[PROBLEM DETAILS] Look through the entries below. Report each line that has the word "button" in it.

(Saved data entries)
______

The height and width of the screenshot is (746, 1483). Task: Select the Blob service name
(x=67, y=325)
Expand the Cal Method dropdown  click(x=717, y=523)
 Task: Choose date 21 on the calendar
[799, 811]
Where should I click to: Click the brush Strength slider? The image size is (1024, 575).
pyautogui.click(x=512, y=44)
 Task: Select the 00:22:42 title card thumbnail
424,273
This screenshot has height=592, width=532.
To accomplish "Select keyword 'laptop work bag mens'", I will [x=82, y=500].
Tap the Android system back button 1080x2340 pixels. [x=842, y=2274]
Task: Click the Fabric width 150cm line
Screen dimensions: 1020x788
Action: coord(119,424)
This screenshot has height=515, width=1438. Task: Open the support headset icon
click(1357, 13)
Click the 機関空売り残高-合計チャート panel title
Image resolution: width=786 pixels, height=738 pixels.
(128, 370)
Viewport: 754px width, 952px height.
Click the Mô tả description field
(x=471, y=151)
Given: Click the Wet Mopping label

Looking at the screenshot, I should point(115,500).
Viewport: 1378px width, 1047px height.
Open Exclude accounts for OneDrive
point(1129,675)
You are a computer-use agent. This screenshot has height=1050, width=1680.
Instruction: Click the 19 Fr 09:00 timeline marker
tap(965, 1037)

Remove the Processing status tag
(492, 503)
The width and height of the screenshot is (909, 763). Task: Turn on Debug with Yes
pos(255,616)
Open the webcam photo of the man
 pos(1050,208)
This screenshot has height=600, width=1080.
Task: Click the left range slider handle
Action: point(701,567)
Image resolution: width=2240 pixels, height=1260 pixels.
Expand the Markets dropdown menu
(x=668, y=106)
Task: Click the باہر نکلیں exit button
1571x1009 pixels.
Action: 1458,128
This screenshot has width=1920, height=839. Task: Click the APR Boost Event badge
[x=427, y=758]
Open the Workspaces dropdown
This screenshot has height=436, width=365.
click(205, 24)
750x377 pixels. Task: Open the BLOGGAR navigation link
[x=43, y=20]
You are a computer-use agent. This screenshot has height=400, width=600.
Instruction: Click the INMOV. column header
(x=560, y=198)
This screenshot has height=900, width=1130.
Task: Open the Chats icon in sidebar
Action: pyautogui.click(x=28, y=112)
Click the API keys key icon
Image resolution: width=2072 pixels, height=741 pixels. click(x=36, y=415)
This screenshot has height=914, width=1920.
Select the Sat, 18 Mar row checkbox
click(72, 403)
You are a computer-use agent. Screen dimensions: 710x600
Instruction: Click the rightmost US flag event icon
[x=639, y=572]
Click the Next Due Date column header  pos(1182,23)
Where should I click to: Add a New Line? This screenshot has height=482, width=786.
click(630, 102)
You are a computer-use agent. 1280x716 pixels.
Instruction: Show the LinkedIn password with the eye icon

______

[PROBLEM SOLUTION]
Tap the Android system back button 1080x2340 pixels. [x=842, y=2274]
Task: Click the باہر نکلیں exit button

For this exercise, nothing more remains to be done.